Come scegliere un gioiello trasformabile
Se stai pensando di acquistare un gioiello di questo tipo, valuta:
•Qualità dei materiali e manifattura: prediligi pezzi in oro, argento, con buone saldature, chiusure affidabili. Un gioiello trasformabile deve essere solido.
• Versatilità reale: verifica che la trasformazione non sia solo estetica, ma davvero pratica: ad esempio che un bracciale diventi collana in poche mosse, senza attrezzi.
• Stile e personalità: scegli un gioiello che rispecchi il tuo gusto e che si adatti anche al tuo guardaroba quotidiano, non solo alle occasioni speciali.
• Manutenzione e cura: informati su come conservarlo, pulirlo, evitare danni, nel caso di trasformazioni frequenti, anche la robustezza dei meccanismi è cruciale.
• Rapporto qualità-prezzo: valuta se il costo è giustificato da qualità, design, materiali e versatilità.

Gli esempi
Tra i gioiellieri c’è chi si ispira al gioco del Meccano, come la designer cipriota Myriam Soseilos, chi nasconde un anello dentro l’altro quasi fossero matrioske, come l’olandese Bibi van der Velden. E chi, come Kiki McDonough, un marchio molto amato dalla duchessa di Cambridge, Kate Middleton, crea un’intera collezione di orecchini con parti interscambiabili di pietre dure coloratissime. Oppure c’è chi, come Michela Bruni Reichlin, abbina giada, diamanti bianchi, oro e rubini per farsi in quattro.

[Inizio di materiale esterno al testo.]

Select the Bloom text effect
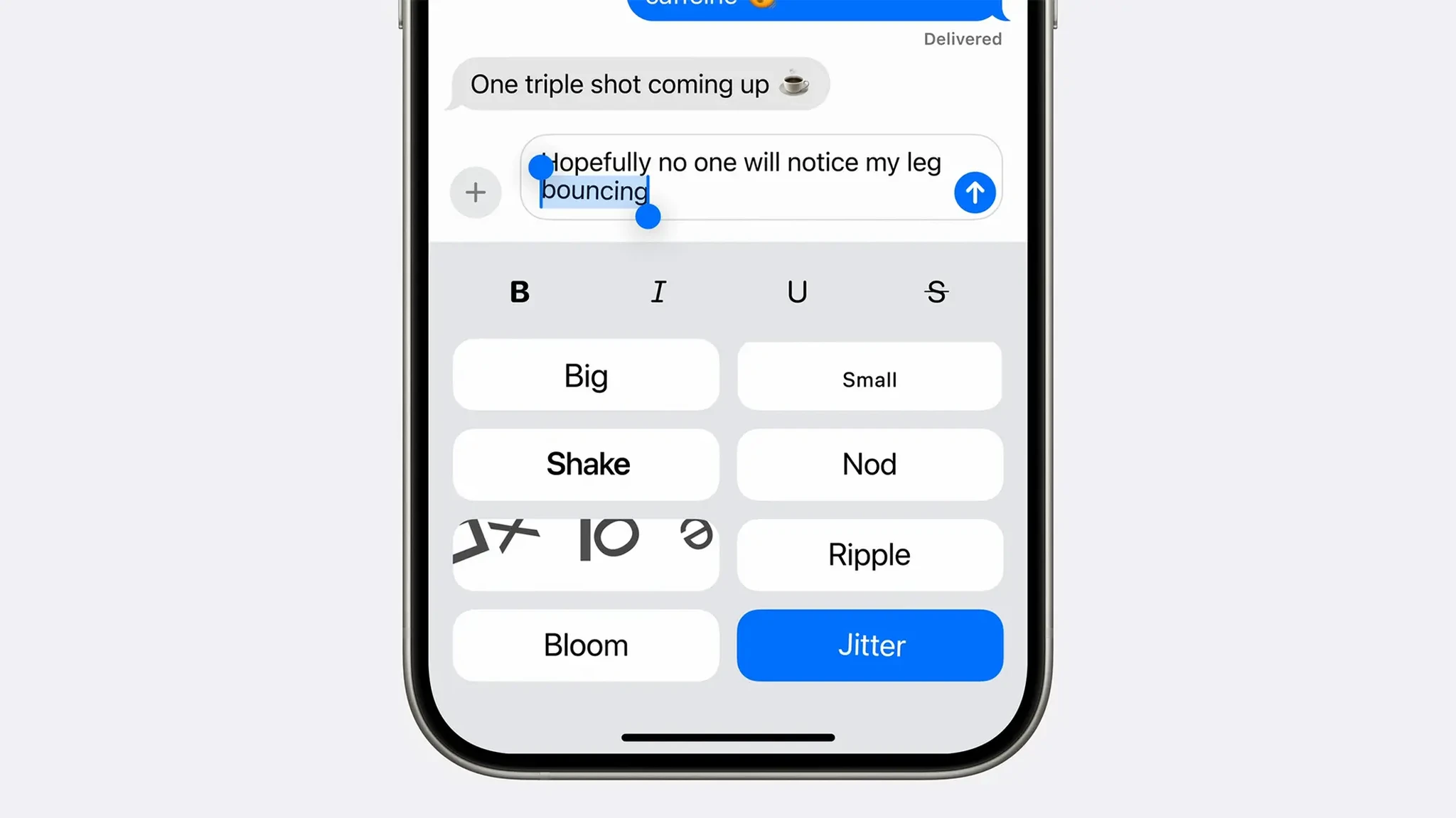 [x=586, y=645]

Un ‘altra novità è Magic Alhambra di Van Cleef & Arpels. I nuovi sautoir presentati dalla Maison si iscrivono nella tradizione dei gioielli trasformabili. Per la prima volta, queste creazioni possono essere indossate in modi diversi: come sautoir, come collana corta e come bracciale, grazie a un elemento amovibile. Gübelin ha presentato un anello con zaffiro birmano: Vibrant Wings è ispirato all’eterno motivo della una farfalla. È realizzato in platino e titanio ed è incastonato con zaffiri dai colori vivaci, diamanti e un rubino. Il gioiello può essere indossato come anello da cocktail oppure come spilla. Lo zaffiro al centro è di 4,88 carati e proviene dalla Birmania (Myanmar), con una struttura gemmologica definita spettacolare.

Per esempio, un bracciale che con un gesto diventa collana, oppure un anello che si trasforma in ciondolo per una catena. In questo modo, un unico gioiello può offrire più anime: raffinata semplicità di giorno, eleganza sofisticata la sera, oppure look casual o formale.
Un altro esempio interessante è quello del gioielliere Serafino Consoli, che ha realizzato un anello-capolavoro: con un gesto può trasformarsi in un bracciale. Si tratta di un progetto complesso, con numerosi componenti saldati artigianalmente, con un connubio di design, tradizione e meccanica. Anche il brand italiano Make Your Jewel ha fatto della trasformabilità il suo stile: gioielli modulari, componibili e personalizzabili, spesso con charm o elementi intercambiabili.